Tuesday, April 20, 2010

LABORATORY DIAGNOSIS OF HEPATITIS B VIRUS

T.U 2O59,2061,2062
LABORATORY DIAGNOSIS OF HEPATITIS B VIRUS

Hepatitis B Surface Antigen (HBsAg)  is the most important serological marker for identifying infection with Hepatitis B Virus.
HBsAg is present early in acute infection, disappears with resolution of infection and persists in chronic infection.
IgM anti-HBc (IgM class antibody, against Hepatitis B Core Antigen) is essential for the diagnosis of acute infection, but is also seen occasionally in very active chronic hepatitis. Anti-HBc antibodies develop and persist after all HBV infections. The loss of HBsAg and development of anti-HBc signals resolution of acute infection.
Anti-HBs also occurs post vaccination, but anti-HBc will not be present in such cases.

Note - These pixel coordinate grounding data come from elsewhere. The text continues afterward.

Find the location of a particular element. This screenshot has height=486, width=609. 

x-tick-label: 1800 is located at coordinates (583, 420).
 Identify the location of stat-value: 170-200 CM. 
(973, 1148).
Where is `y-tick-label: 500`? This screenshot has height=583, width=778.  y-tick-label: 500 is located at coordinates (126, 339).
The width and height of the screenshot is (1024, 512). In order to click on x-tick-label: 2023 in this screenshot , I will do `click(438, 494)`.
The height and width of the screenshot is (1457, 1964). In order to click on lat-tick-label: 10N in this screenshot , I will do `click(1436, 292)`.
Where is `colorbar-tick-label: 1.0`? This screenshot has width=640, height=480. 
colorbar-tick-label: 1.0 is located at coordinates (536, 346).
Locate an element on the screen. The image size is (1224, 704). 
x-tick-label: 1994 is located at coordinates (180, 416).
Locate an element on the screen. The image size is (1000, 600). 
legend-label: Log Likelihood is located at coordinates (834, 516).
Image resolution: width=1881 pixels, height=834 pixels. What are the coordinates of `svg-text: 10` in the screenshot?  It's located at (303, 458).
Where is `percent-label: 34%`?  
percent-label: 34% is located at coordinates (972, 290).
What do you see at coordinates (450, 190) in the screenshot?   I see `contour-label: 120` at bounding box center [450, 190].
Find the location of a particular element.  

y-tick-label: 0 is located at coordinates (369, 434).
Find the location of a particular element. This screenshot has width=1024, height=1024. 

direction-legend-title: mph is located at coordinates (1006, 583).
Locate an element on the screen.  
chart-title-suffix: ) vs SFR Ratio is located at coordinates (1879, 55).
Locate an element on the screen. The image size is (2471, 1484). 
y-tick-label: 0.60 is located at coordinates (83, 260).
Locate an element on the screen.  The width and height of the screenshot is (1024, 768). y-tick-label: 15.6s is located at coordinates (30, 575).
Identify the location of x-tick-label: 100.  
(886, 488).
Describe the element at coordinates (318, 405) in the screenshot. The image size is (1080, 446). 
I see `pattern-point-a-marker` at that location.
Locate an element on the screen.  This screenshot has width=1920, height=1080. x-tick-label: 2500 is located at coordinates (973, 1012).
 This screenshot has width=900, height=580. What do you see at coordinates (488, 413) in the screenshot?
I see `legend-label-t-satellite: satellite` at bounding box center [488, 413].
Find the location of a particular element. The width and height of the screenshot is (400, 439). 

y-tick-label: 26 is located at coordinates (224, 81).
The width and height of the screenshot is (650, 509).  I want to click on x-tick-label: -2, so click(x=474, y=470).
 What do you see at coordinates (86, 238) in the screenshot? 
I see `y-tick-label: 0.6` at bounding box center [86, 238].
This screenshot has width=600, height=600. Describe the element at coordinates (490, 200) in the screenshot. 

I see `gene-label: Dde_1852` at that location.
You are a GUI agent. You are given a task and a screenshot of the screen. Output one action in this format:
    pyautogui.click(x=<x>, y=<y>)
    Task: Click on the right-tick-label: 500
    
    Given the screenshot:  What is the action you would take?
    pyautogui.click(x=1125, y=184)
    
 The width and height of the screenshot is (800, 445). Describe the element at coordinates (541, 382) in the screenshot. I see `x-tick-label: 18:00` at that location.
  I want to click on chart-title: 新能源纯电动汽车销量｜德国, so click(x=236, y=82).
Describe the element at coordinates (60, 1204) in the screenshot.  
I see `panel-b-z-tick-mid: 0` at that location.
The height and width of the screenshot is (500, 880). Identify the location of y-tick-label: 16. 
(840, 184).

Chronic infection is manifested by persistent HBsAg. Markers of viral replication such as HBeAg and HBV-DNA (non-PCR method) are detectable during the early high replication phase, but are not detectable during the later quiescent low replication phase.

 HBeAg is not a reliable marker of HBV replication when a precore variant is responsible for the infection. Such cases will be HBeAg negative, anti-HBe positive, but HBV-DNA (by a non-PCR method) positive.